── Source data

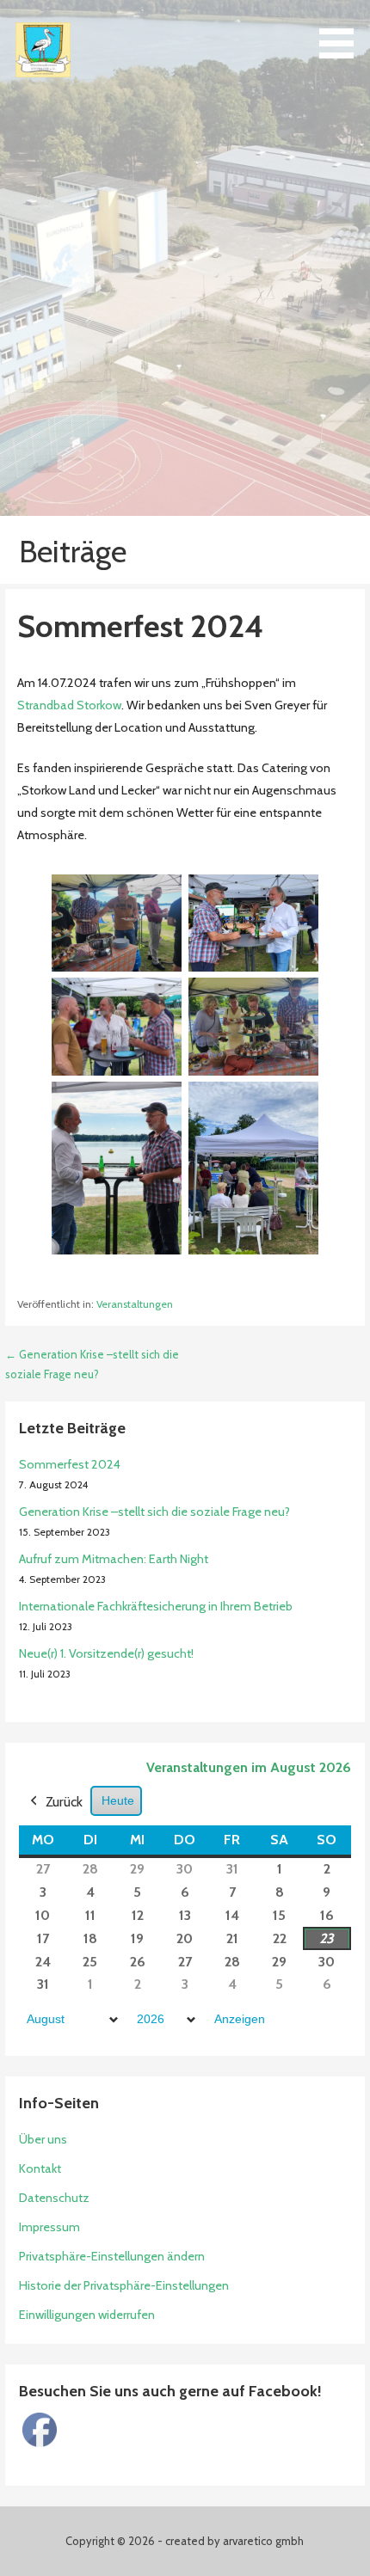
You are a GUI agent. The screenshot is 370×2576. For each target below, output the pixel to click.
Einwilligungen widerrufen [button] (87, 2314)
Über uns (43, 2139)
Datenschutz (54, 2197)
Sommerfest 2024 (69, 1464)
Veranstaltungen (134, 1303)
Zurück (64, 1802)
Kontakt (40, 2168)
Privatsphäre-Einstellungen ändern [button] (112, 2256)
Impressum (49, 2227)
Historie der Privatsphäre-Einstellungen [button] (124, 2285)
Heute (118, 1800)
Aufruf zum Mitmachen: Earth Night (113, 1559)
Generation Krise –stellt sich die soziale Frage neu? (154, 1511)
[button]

────
── Source data

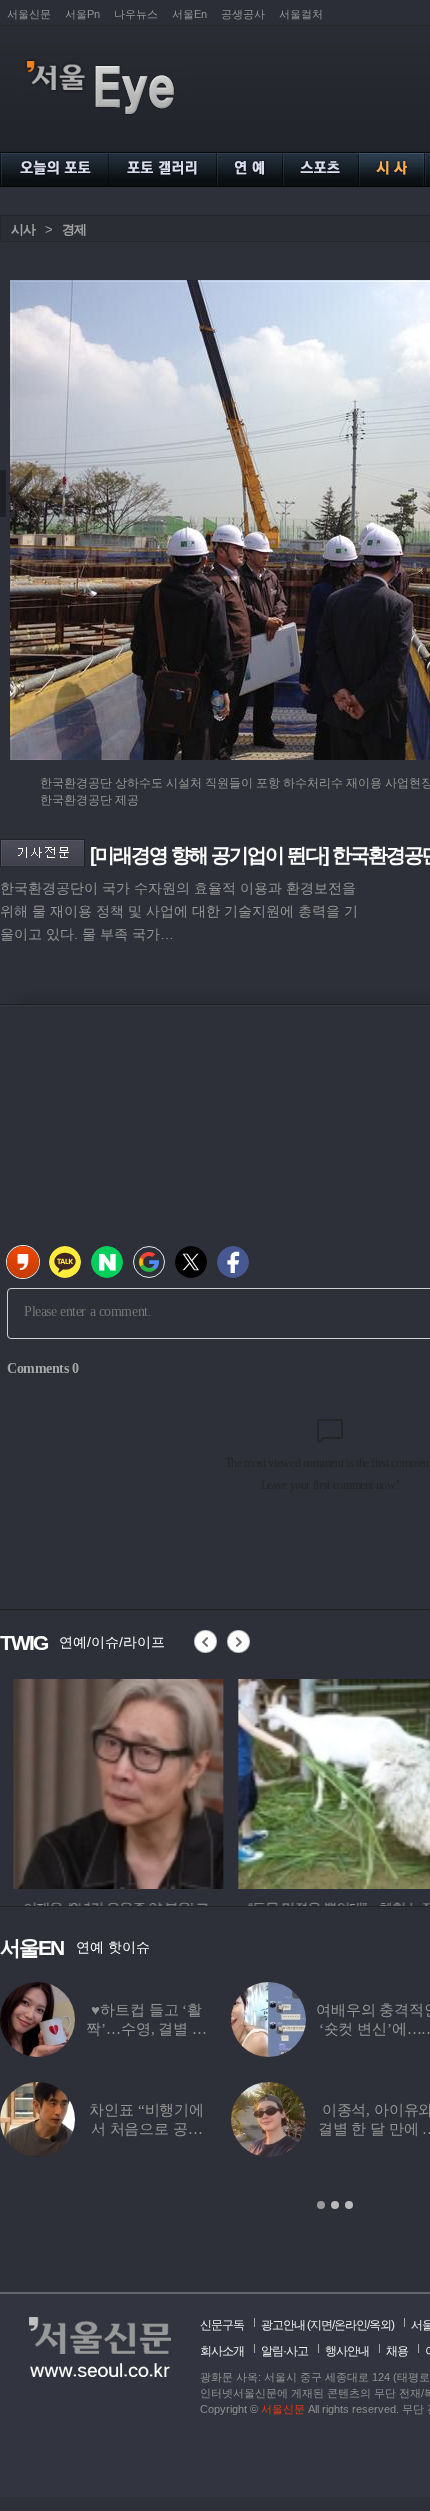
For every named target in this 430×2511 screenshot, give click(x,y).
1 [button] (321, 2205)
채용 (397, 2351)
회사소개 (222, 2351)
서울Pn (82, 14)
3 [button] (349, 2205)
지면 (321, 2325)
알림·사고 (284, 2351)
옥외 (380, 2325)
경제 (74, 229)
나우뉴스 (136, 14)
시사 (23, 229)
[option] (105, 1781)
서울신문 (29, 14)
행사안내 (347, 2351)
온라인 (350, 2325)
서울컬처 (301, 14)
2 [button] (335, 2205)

────

**Task description**.
Using the data above, print exactly the lines from the line that contains "회사소개 (222, 2351)" through the line that contains "2 [button] (335, 2205)", with both included.

**Response below**.
회사소개 (222, 2351)
서울Pn (82, 14)
3 [button] (349, 2205)
지면 (321, 2325)
알림·사고 (284, 2351)
옥외 (380, 2325)
경제 (74, 229)
나우뉴스 (136, 14)
시사 (23, 229)
[option] (105, 1781)
서울신문 (29, 14)
행사안내 (347, 2351)
온라인 (350, 2325)
서울컬처 (301, 14)
2 [button] (335, 2205)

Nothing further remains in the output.